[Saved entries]
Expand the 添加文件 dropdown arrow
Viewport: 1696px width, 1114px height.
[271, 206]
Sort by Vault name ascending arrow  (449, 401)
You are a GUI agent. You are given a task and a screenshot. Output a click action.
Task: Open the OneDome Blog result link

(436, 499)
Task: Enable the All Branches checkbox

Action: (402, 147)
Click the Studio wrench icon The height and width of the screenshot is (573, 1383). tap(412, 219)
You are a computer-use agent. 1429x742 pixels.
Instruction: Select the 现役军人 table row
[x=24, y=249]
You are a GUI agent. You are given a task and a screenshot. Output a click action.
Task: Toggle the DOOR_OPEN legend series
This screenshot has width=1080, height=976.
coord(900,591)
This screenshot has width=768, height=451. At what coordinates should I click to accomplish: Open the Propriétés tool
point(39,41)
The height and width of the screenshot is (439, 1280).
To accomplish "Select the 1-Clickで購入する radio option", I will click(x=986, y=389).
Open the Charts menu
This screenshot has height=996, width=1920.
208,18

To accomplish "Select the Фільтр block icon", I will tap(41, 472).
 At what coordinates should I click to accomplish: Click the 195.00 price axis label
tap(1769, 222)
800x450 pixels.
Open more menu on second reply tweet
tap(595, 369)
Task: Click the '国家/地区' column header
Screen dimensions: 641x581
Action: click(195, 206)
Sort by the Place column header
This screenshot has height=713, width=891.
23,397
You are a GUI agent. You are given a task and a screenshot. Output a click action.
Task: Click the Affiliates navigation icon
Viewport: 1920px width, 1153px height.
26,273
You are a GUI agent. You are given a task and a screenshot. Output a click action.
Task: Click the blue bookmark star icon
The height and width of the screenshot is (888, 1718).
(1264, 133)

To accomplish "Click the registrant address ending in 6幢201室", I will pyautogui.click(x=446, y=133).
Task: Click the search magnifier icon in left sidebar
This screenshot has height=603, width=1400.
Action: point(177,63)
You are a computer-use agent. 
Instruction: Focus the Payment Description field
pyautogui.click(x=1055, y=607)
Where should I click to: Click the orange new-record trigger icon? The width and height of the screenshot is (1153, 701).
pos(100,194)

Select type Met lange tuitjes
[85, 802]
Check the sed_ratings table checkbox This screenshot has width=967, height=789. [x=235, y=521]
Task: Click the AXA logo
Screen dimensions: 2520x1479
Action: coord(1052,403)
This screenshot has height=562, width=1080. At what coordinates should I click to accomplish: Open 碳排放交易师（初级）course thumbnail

- Exercise requirements -
All lines from the one with "Task: Click the AXA logo" to the end of the entries above are to be written out exactly, the first and last included.

- Task solution -
Task: Click the AXA logo
Screen dimensions: 2520x1479
Action: coord(1052,403)
This screenshot has height=562, width=1080. At what coordinates should I click to accomplish: Open 碳排放交易师（初级）course thumbnail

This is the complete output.